Condition Center: Constipation

Photo Illustration by Keila Gonzalez
Photo Illustration by Keila Gonzalez

This informational guide, part of POPSUGAR's Condition Center, lays out the realities of this health concern: what it is, what it can look like, and strategies that medical experts say are proven to help. You should always consult your doctor regarding matters pertaining to your health and before starting any course of medical treatment.

For a health problem that strikes around four million people in the US and is common across all ages, constipation is rarely talked about. But having infrequent or painful bowel movements is uncomfortable at best, and it can sometimes be a sign of a more serious health problem. Constipation also affects more women than men (particularly premenopausal women), so becoming familiar with the signs and treatments can ensure you know what to do if pooping becomes problematic — including when to see a doctor.

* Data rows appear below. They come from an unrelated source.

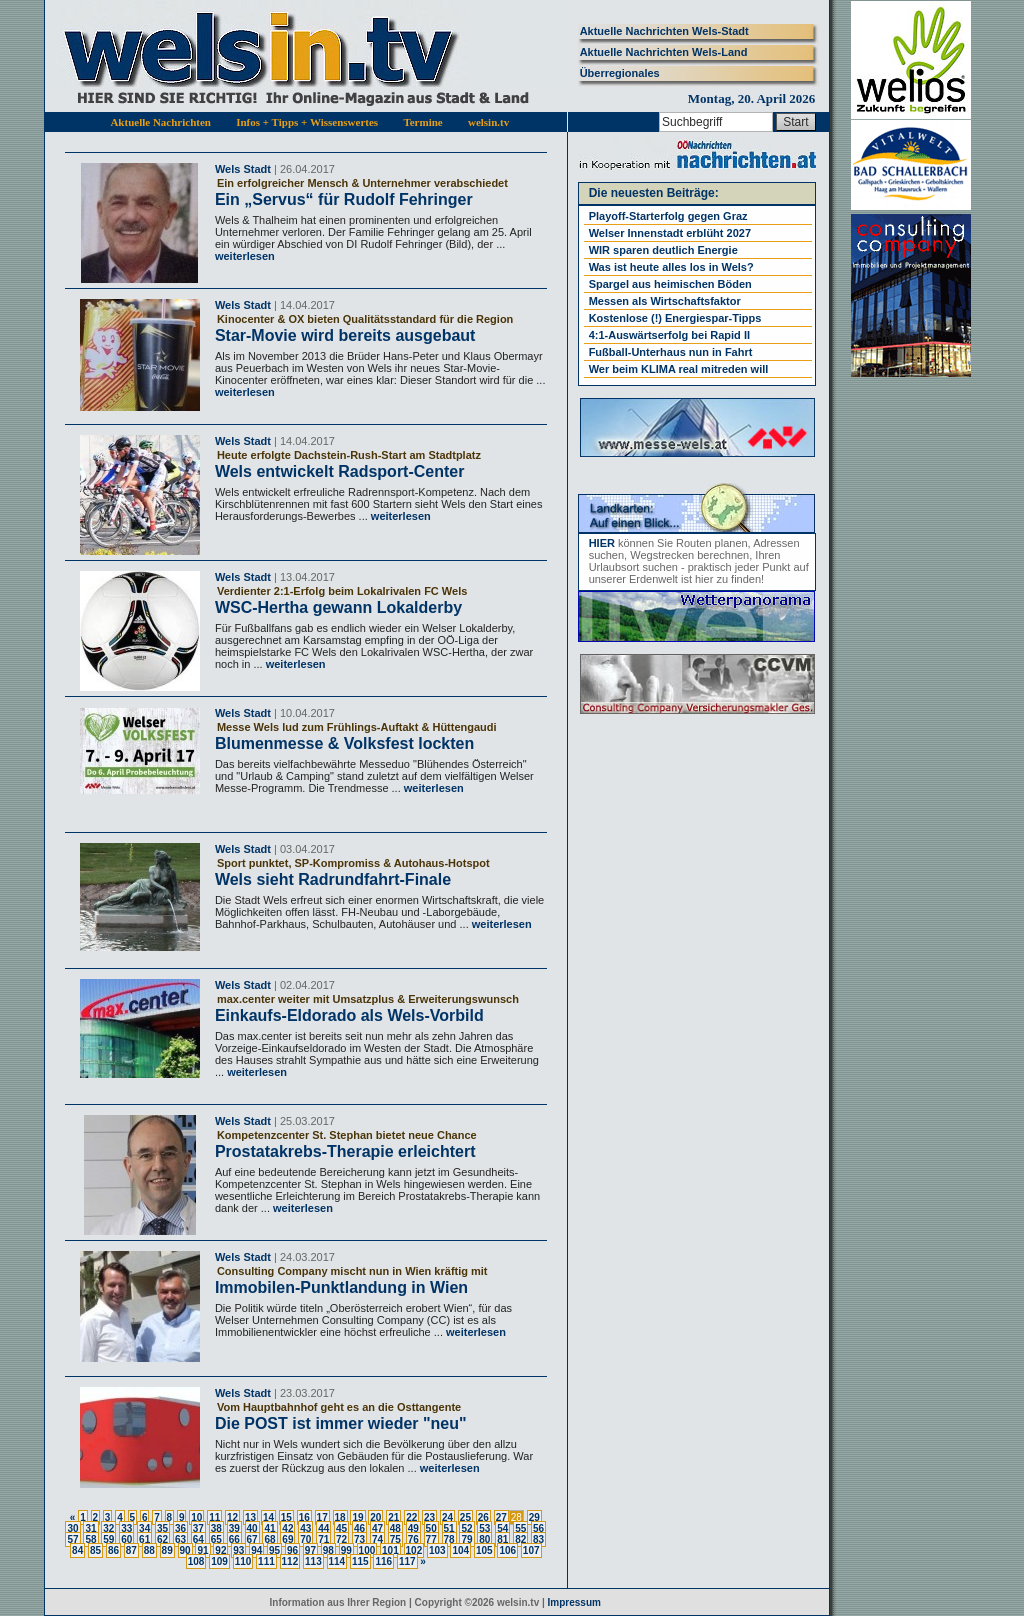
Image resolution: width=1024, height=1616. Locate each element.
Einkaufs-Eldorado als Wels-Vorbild (349, 1015)
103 (437, 1550)
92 (220, 1550)
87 (131, 1550)
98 (328, 1550)
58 (90, 1539)
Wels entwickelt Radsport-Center (340, 471)
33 (126, 1528)
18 (340, 1517)
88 (149, 1550)
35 (162, 1528)
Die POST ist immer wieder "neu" (341, 1423)
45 (341, 1528)
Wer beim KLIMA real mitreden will (679, 369)
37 (198, 1528)
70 (305, 1539)
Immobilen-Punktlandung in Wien (341, 1287)
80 (484, 1539)
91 (202, 1550)
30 (72, 1528)
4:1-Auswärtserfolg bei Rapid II (669, 335)
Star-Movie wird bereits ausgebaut (345, 335)
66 (234, 1539)
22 (411, 1517)
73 (359, 1539)
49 (413, 1528)
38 (216, 1528)
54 (502, 1528)
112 (290, 1561)
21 (393, 1517)
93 (238, 1550)
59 (108, 1539)
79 (466, 1539)
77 (431, 1539)
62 (162, 1539)
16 (304, 1517)
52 (466, 1528)
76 (413, 1539)
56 (538, 1528)
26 (483, 1517)
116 (383, 1561)
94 (256, 1550)
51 (449, 1528)
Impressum (574, 1602)
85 (95, 1550)
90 (185, 1550)
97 (310, 1550)
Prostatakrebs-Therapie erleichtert (345, 1151)
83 (538, 1539)
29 (534, 1517)
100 (367, 1550)
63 (180, 1539)
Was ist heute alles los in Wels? (671, 267)
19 (357, 1517)
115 (360, 1561)
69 (287, 1539)
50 (431, 1528)
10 (196, 1517)
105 (484, 1550)
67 (252, 1539)
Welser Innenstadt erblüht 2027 (670, 233)
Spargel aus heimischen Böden (670, 284)
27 (501, 1517)
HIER (602, 543)
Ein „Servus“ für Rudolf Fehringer (344, 199)
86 (113, 1550)
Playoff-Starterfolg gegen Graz (668, 216)
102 (414, 1550)
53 (484, 1528)
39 (234, 1528)
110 (243, 1561)
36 (180, 1528)
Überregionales (620, 73)
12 (232, 1517)
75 (395, 1539)
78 (449, 1539)
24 (447, 1517)
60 (126, 1539)
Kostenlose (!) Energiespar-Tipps (675, 318)
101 (390, 1550)
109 (219, 1561)
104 (460, 1550)
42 (287, 1528)
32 (108, 1528)
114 (337, 1561)
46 (359, 1528)
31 (90, 1528)
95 (274, 1550)
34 (144, 1528)
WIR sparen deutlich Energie (663, 250)
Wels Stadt (243, 169)
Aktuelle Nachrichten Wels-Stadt (664, 31)
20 (375, 1517)
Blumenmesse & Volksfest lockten (344, 743)
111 (266, 1561)
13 (250, 1517)
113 (313, 1561)
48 (395, 1528)
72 (341, 1539)
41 (269, 1528)
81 (502, 1539)
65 (216, 1539)
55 (520, 1528)
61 (144, 1539)
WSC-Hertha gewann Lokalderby (338, 607)
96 (292, 1550)
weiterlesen (245, 256)
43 (305, 1528)
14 (268, 1517)
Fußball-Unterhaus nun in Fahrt (671, 352)
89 (167, 1550)
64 (198, 1539)
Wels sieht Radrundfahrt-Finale (333, 879)
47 (377, 1528)
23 (429, 1517)
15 (286, 1517)
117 (407, 1561)
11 (214, 1517)
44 (323, 1528)
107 (531, 1550)
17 (322, 1517)
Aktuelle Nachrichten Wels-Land (664, 52)
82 (520, 1539)
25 (465, 1517)
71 (323, 1539)
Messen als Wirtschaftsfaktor (665, 301)
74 (377, 1539)
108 (196, 1561)
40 (252, 1528)
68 (269, 1539)
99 (346, 1550)
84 (77, 1550)
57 (72, 1539)
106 (507, 1550)
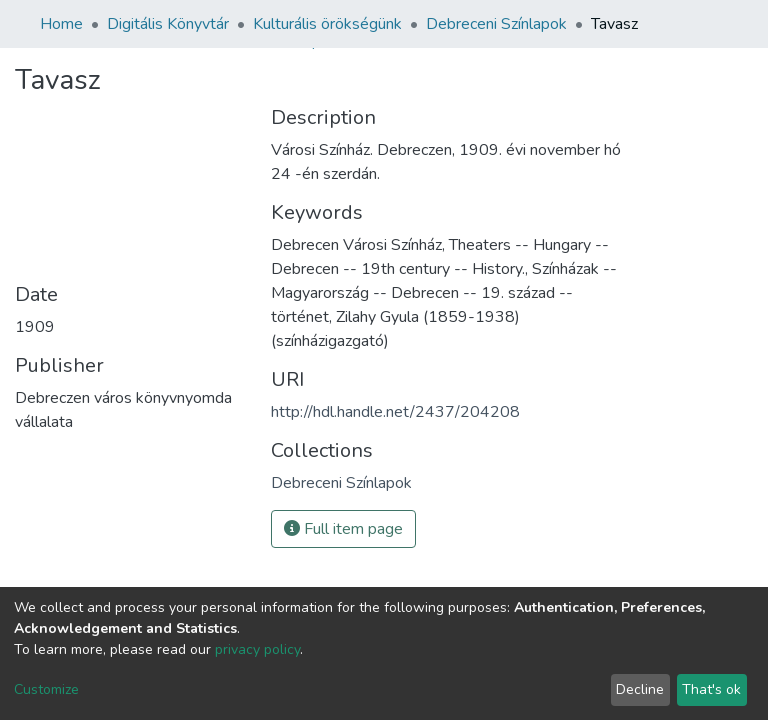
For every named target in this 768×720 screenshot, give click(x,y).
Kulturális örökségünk (327, 24)
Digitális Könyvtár (168, 24)
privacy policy (257, 649)
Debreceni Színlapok (496, 24)
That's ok (711, 689)
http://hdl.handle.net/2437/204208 (395, 412)
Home (61, 24)
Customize (46, 689)
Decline (640, 689)
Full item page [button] (343, 529)
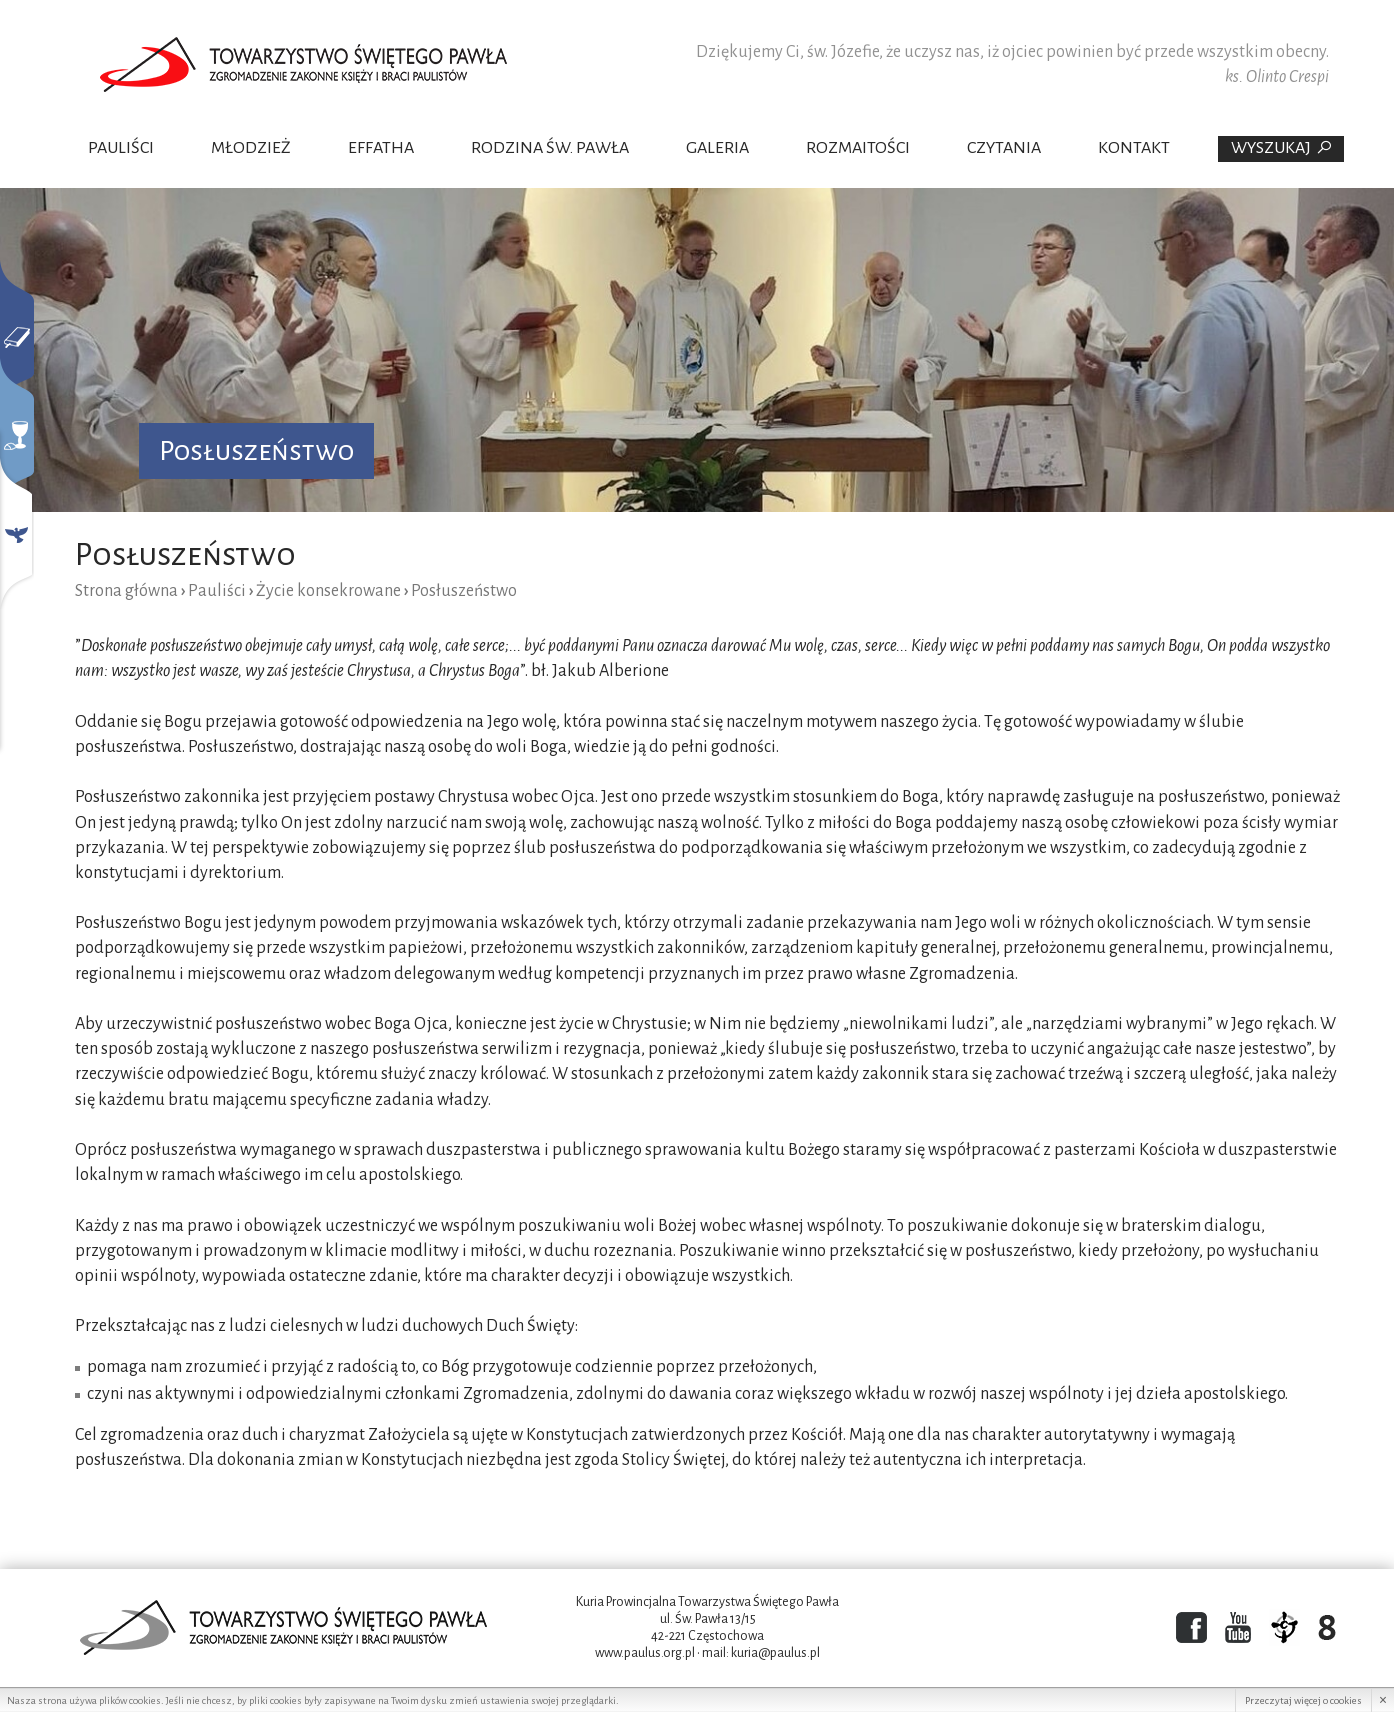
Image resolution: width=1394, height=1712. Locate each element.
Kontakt (1134, 148)
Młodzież (251, 148)
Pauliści (121, 148)
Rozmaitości (858, 148)
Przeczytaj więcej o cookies (1303, 1700)
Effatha (381, 148)
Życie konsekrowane (328, 591)
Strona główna (126, 591)
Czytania (1004, 148)
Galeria (717, 148)
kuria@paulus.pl (775, 1653)
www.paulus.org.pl (645, 1653)
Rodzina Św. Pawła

Understanding Constipation

Almost everyone has times in their lives when they don't go for a day or two. Travel can mess up your bathroom schedule, as can stress. But if you have three or fewer bowel movements a week on a regular basis, the stool is hard and difficult to pass, and your sluggish poop schedule makes you feel uncomfortable and unwell, you likely have the diagnosable condition known as constipation.

"The 'uncomfortable' part is key," Shanti Eswaran, MD, a gastroenterologist with the University of Michigan Health System, says. "People's bodies are different, and some people feel fine when they move their bowels less frequently. But if you're straining when you move your bowels and you feel bloated and it's bothering you, it's time to make some simple dietary and lifestyle changes that will help correct the problem."

Constipation usually isn't a cause for alarm, she adds. But if you have new-onset constipation that's accompanied by rectal bleeding and abdominal pain, you should see your doctor to rule out more serious issues like thyroid disease or possibly colon cancer.

Causes of Constipation

There are lots of reasons you may get backed up, Dr. Eswaran says.

  • A variety of medications have constipation as a side effect, for instance. Common ones include antacids with aluminum and calcium; diuretics; iron supplements; narcotic pain medications; and some antidepressants.
  • Health problems — like celiac disease, diabetes, hypothyroidism, Parkinson's disease, irritable-bowel syndrome, and intestinal obstructions (from a tumor, for instance) — can all cause constipation.
  • Poor motility in your colon, which keeps waste moving, might slow digestion to an uncomfortable degree.
  • "Women are more affected, partly because some conditions that cause constipation, like hypothyroidism, affect them more often," Dr. Eswaran says. "Also, constipation commonly crops up during pregnancy and after giving birth because they can damage the pelvic-floor muscles, making it more difficult to have bowel movements." Hormonal shifts that affect women can add to the problem, and so can the length of one's colon. Also, women's colons are typically longer than men's, meaning that they empty slower, which could make them more prone to getting backed up.

Most Effective Treatments For Constipation

Most cases of constipation can be safely and effectively treated at home with basic lifestyle changes. Eating around 25 grams of fiber a day — whole grains, oatmeal, beans, berries, vegetables, and nuts have it in abundance — can soften your stool, making it one of the best ways to alleviate constipation. (Processed foods, on the other hand, can actually cause constipation.) "Fiber is good for your overall health, too," Dr. Eswaran says. Just make sure to increase your intake slowly if you've been eating very little up until now to avoid bloating, and drink plenty of water and other fluids at the same time to help the fiber work its magic.

"Exercising on a regular basis can increase the wavelike contractions of your colon that move its contents along, and the faster your stool moves through your large intestine, the less likely it is to become hard and dry," Dr. Eswaran adds.

Sticking with a regular sleep schedule can help, too. "Inconsistent sleep throws your whole body out of whack, including your GI tract," she says.

If you've already tried these strategies and you're still having problems, see your doctor. "We often start with over-the-counter fiber supplements, and if that doesn't fix the problem, we move on to prescription laxatives, which work very well," Dr. Eswaran says. "The vast majority of patients find relief with simple treatments."